EXERCISE DIRECTIONS :: Return each line of the records holding the string "resolution".

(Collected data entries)

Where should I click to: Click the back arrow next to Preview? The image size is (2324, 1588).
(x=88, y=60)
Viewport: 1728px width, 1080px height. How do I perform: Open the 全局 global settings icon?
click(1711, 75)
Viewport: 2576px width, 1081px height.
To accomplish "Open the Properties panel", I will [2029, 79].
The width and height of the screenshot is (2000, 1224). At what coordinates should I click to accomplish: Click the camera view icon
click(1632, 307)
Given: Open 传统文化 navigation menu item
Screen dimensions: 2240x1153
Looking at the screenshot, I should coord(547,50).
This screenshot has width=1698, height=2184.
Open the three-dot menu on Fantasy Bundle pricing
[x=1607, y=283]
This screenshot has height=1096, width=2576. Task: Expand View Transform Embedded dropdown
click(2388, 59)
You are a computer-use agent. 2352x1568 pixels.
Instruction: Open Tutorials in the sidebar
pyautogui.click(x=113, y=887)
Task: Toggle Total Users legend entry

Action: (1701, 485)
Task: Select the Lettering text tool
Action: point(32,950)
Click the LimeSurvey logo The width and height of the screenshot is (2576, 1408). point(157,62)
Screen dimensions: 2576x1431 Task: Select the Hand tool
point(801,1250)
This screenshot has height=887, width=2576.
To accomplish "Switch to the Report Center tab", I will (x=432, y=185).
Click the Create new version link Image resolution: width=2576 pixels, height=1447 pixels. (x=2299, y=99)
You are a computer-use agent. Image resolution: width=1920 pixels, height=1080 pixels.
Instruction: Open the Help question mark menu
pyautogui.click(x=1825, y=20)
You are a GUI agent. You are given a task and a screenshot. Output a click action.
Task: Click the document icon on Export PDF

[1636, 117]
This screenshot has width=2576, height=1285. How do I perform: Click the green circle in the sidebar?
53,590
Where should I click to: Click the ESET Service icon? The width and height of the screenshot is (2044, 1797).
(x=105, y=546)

TASK RESULT ::
Click the Create new version link Image resolution: width=2576 pixels, height=1447 pixels. (x=2299, y=99)
You are a computer-use agent. Image resolution: width=1920 pixels, height=1080 pixels.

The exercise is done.